Data will be collected in a standard case-report form through the EDC system and anonymised for further analysis. Data include baseline information, endoscopic reports, and pathological results. Data will be de-identified before being entered into the database. Regular quality monitoring and database checking will be performed at each centre to ensure data accuracy.

In addition, the computer on which the ENDOANGEL-GC runs will be equipped with video-recording software. It is used to capture and store video signals from the endoscope device and predictions from the ENDOANGEL-GC system. For each examination, an unprocessed raw video from the endoscope and a video with ENDOANGEL-GC predictions (“AI” videos) are recorded and stored.

Data analysis plan

The analysis will use intention-to-treat (ITT) and PP approaches. The ITT population will include all patients who are randomised, whereas the PP population will include patients who undergo EGD in accordance with the assigned intervention. The null hypothesis is that the detection rates of gastric neoplasms and EGC in the experimental group will not differ from those in the control group. An alternative hypothesis is that the detection rates of gastric neoplasms and EGC in the experimental group will differ from those in the control group. The experimental group (with ENDOANGEL-GC assistance) will be compared with the control group (without ENDOANGEL-GC assistance) for the two primary outcomes using the χ2 test.

Continuous variables will be expressed as means (standard deviations [SDs]) or medians (interquartile ranges [IQRs]), according to their distributions, and categorical variables will be presented as numbers (percentages). Baseline characteristics between the two groups will be compared using the χ2 test for categorical variables and the Mann-Whitney U test for continuous variables. Statistical significance is set at p < 0.05. A 95% confidence interval will be calculated. Subgroup analysis will be conducted, stratified by multiple indices, such as age and ENDOANGEL-GC-marked red boxes, indicating that only red-box-marked lesions will be included in the analysis. The histological data and lesion characteristics will be compared with the ENDOANGEL-GC prediction, and the performance of ENDOANGEL-GC will be further analysed.

Dataset section -
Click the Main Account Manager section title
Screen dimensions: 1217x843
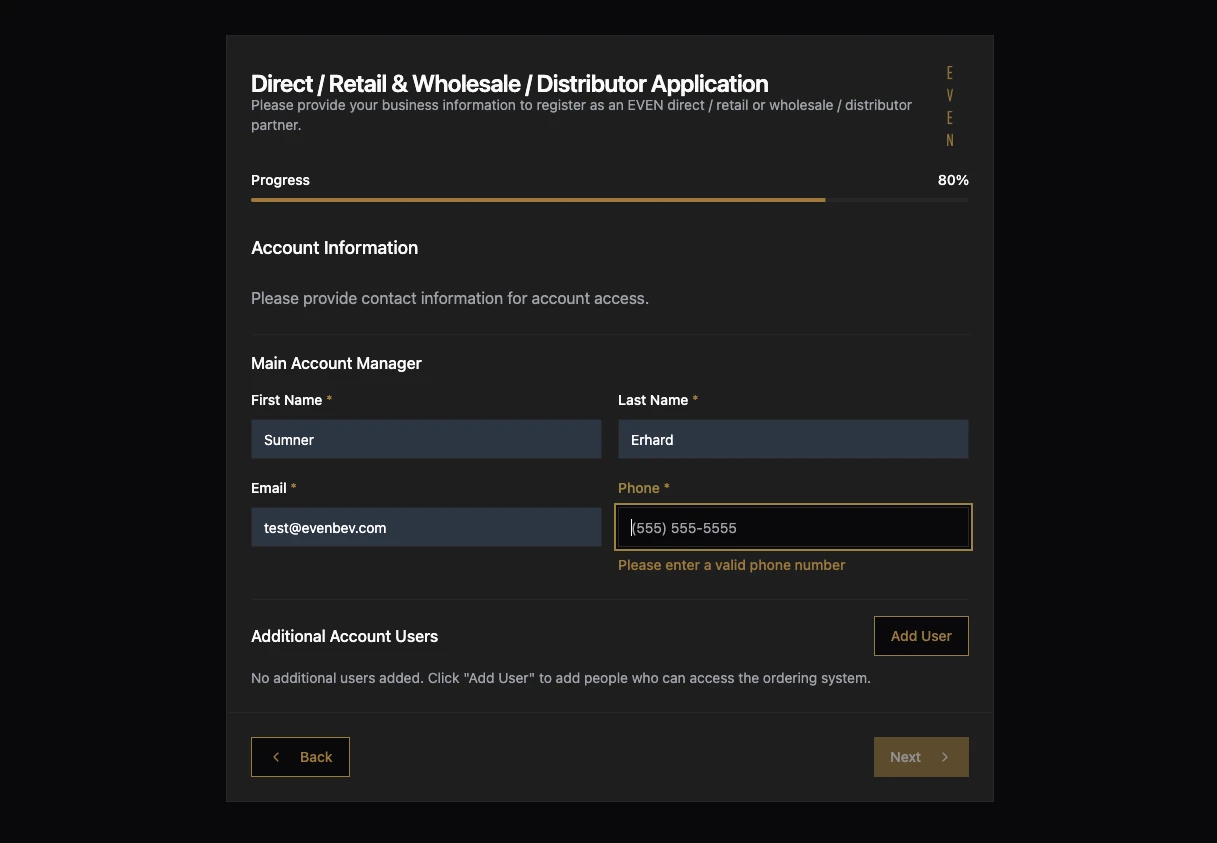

Problem set -
1: In the ENDOANGEL-GC protocol excerpt, which test will be used to compare continuous baseline variables between the two groups?
2: Write a continuation of the ENDOANGEL-GC protocol excerpt, starting after its final sentence.

Solved problems -
1: The Mann-Whitney U test.

2:
In this study, the potential missing data include the following: (1) characteristic information (the missed data will be marked with “NA” and will not be included in the analysis); (2) pathological results, the gold standards for analysis (participants with missing pathological results are excluded from the analysis); and (3) original videos (the data contained information on whether the endoscopic procedure adhered to the protocol requirements). Participants without this information will be excluded from the per-protocol analyses.

Dissemination of results

The data in this study are the properties of the chief investigator and the other co-investigators. This publication is the responsibility of the chief investigator. All co-investigators will have access to anonymised trial data for further analysis and publication of peer-reviewed journal articles.

Study monitoring

Research assistants of chief investigating centre are responsible for regular study monitoring.

Discussion

This study will explore the effectiveness of the AI system ENDOANGEL-GC in improving the detection rate of gastric neoplasms and EGC detection rate. We plan to enrol 30,000 participants from > 20 large-scale primary digestive centres in China. Enrolment began in December 2021. At the time of manuscript preparation, more than 10,000 patients had been enrolled. The results of this large, multi-centre RCT will provide high-level evidence for the application of AI systems in clinical settings.

Trial status

The enrolment of this study is ongoing at the time of manuscript submission, adhering to the protocol with version 3.0 (July 5, 2021). Recruitment began on December 21, 2021, and is estimated to be completed on December 20, 2024.

Roles and responsibilities

The principal investigator and research physician have contributed the following: designing and conducting of the trial, preparation of the protocol and revisions, and publication of study reports.

There were no trial steering committee or data monitoring committee in this trial.